[Stored data entries]
____________

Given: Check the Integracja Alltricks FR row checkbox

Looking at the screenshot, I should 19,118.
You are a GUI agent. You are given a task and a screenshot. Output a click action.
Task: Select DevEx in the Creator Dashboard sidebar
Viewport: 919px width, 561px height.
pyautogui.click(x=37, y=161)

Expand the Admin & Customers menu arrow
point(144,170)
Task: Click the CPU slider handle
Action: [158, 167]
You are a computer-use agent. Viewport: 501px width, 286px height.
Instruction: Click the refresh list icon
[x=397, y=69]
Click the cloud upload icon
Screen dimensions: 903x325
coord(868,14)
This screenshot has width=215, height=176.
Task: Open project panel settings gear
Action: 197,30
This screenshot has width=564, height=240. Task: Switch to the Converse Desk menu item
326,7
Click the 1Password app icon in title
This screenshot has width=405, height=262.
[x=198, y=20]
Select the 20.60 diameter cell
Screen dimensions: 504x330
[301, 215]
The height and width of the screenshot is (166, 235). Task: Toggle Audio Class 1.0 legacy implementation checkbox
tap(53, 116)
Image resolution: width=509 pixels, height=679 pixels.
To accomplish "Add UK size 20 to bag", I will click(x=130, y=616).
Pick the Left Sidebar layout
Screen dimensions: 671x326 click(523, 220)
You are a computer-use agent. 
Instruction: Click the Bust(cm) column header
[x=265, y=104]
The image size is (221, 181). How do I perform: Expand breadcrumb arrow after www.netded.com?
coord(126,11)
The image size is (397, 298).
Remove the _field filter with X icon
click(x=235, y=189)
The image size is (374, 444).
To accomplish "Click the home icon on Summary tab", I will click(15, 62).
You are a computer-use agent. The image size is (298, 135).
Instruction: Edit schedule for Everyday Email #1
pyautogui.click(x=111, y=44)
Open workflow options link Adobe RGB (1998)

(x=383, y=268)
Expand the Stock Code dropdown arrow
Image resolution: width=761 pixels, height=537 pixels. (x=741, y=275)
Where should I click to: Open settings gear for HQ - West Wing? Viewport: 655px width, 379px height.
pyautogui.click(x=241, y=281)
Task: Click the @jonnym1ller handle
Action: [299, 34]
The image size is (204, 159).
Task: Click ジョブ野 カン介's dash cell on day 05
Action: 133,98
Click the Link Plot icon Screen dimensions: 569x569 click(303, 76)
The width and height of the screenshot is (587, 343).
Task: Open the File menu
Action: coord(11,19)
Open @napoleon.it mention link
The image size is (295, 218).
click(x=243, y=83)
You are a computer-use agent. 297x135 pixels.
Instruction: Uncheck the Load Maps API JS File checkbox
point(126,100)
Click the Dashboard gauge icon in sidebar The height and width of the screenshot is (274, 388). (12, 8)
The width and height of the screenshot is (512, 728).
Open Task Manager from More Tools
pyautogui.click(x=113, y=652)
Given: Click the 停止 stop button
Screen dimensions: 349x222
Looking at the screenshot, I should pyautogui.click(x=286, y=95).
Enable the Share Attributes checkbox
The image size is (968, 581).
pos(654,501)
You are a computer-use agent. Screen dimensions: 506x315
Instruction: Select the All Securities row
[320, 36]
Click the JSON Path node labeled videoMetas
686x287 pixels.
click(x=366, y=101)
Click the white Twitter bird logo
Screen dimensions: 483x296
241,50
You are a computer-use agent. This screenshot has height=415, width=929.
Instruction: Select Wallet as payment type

____________

#### What the task requires:
Could you give the records above again, exactly and in full?

#### Response to the task:
Given: Check the Integracja Alltricks FR row checkbox

Looking at the screenshot, I should 19,118.
You are a GUI agent. You are given a task and a screenshot. Output a click action.
Task: Select DevEx in the Creator Dashboard sidebar
Viewport: 919px width, 561px height.
pyautogui.click(x=37, y=161)

Expand the Admin & Customers menu arrow
point(144,170)
Task: Click the CPU slider handle
Action: [158, 167]
You are a computer-use agent. Viewport: 501px width, 286px height.
Instruction: Click the refresh list icon
[x=397, y=69]
Click the cloud upload icon
Screen dimensions: 903x325
coord(868,14)
This screenshot has width=215, height=176.
Task: Open project panel settings gear
Action: 197,30
This screenshot has width=564, height=240. Task: Switch to the Converse Desk menu item
326,7
Click the 1Password app icon in title
This screenshot has width=405, height=262.
[x=198, y=20]
Select the 20.60 diameter cell
Screen dimensions: 504x330
[301, 215]
The height and width of the screenshot is (166, 235). Task: Toggle Audio Class 1.0 legacy implementation checkbox
tap(53, 116)
Image resolution: width=509 pixels, height=679 pixels.
To accomplish "Add UK size 20 to bag", I will click(x=130, y=616).
Pick the Left Sidebar layout
Screen dimensions: 671x326 click(523, 220)
You are a computer-use agent. 
Instruction: Click the Bust(cm) column header
[x=265, y=104]
The image size is (221, 181). How do I perform: Expand breadcrumb arrow after www.netded.com?
coord(126,11)
The image size is (397, 298).
Remove the _field filter with X icon
click(x=235, y=189)
The image size is (374, 444).
To accomplish "Click the home icon on Summary tab", I will click(15, 62).
You are a computer-use agent. The image size is (298, 135).
Instruction: Edit schedule for Everyday Email #1
pyautogui.click(x=111, y=44)
Open workflow options link Adobe RGB (1998)

(x=383, y=268)
Expand the Stock Code dropdown arrow
Image resolution: width=761 pixels, height=537 pixels. (x=741, y=275)
Where should I click to: Open settings gear for HQ - West Wing? Viewport: 655px width, 379px height.
pyautogui.click(x=241, y=281)
Task: Click the @jonnym1ller handle
Action: [299, 34]
The image size is (204, 159).
Task: Click ジョブ野 カン介's dash cell on day 05
Action: 133,98
Click the Link Plot icon Screen dimensions: 569x569 click(303, 76)
The width and height of the screenshot is (587, 343).
Task: Open the File menu
Action: coord(11,19)
Open @napoleon.it mention link
The image size is (295, 218).
click(x=243, y=83)
You are a computer-use agent. 297x135 pixels.
Instruction: Uncheck the Load Maps API JS File checkbox
point(126,100)
Click the Dashboard gauge icon in sidebar The height and width of the screenshot is (274, 388). (12, 8)
The width and height of the screenshot is (512, 728).
Open Task Manager from More Tools
pyautogui.click(x=113, y=652)
Given: Click the 停止 stop button
Screen dimensions: 349x222
Looking at the screenshot, I should pyautogui.click(x=286, y=95).
Enable the Share Attributes checkbox
The image size is (968, 581).
pos(654,501)
You are a computer-use agent. Screen dimensions: 506x315
Instruction: Select the All Securities row
[320, 36]
Click the JSON Path node labeled videoMetas
686x287 pixels.
click(x=366, y=101)
Click the white Twitter bird logo
Screen dimensions: 483x296
241,50
You are a computer-use agent. This screenshot has height=415, width=929.
Instruction: Select Wallet as payment type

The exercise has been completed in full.